Date: October 27, 2025

Time: 3:45-5 p.m.

Location: Gates Hall 310 or via Zoom

Speaker: Avishay Tal, UC Berkley

 A color portrait of a man with a navy blue dress shirt.

Abstract: In this survey talk, I'll focus on a Fourier-analytic complexity measure for Boolean functions: the sum of absolute values of all level-k Fourier coefficients. Intuitively, this measure captures the ability to aggregate many weak k-fold correlations in the input and separates functions that are "sparse" and "dense" in their degree-k spectra.

Fourier sparsity at the lower levels is a pervasive property in classical computational models, like shallow circuits, decision trees, small-space algorithms, and communication protocols. Yet, it fails for most of their quantum counterparts, providing a unified way to separate quantum and classical models. A finer analysis reveals that Fourier growth can even separate quantum query algorithms with different levels of adaptivity.

Fourier growth also has applications in pseudorandomness: an explicit PRG (pseudorandom generator) fools any function with a sparse level-2 spectrum. I’ll survey these results and highlight open problems linking Fourier growth to long-standing challenges in complexity theory.

Based on several joint papers with Eshan Chattopadhyay, Uma Girish, Pooya Hatami, Shachar Lovett, Ran Raz, Omer Reingold, Makrand Sinha, and Kewen Wu.
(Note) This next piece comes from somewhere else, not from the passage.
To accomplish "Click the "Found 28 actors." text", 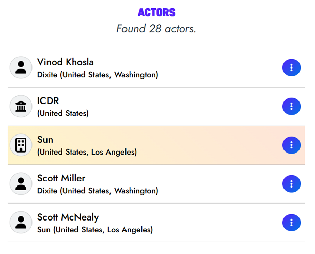I will [156, 29].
Bio: Avishay Tal is an Associate Professor at the Department of Electrical Engineering and Computer Sciences at UC Berkeley. He earned his PhD in 2015 from the Weizmann Institute of Science and held postdoctoral positions at the Institute for Advanced Study and at Stanford University. His research interests include complexity theory, analysis of Boolean functions, quantum complexity, pseudorandomness, circuit lower bounds, and computational learning theory. He is the recipient of the NSF CAREER award, the Sloan Fellowship, STOC Best Paper Award, and ITCS Best Student Paper Award.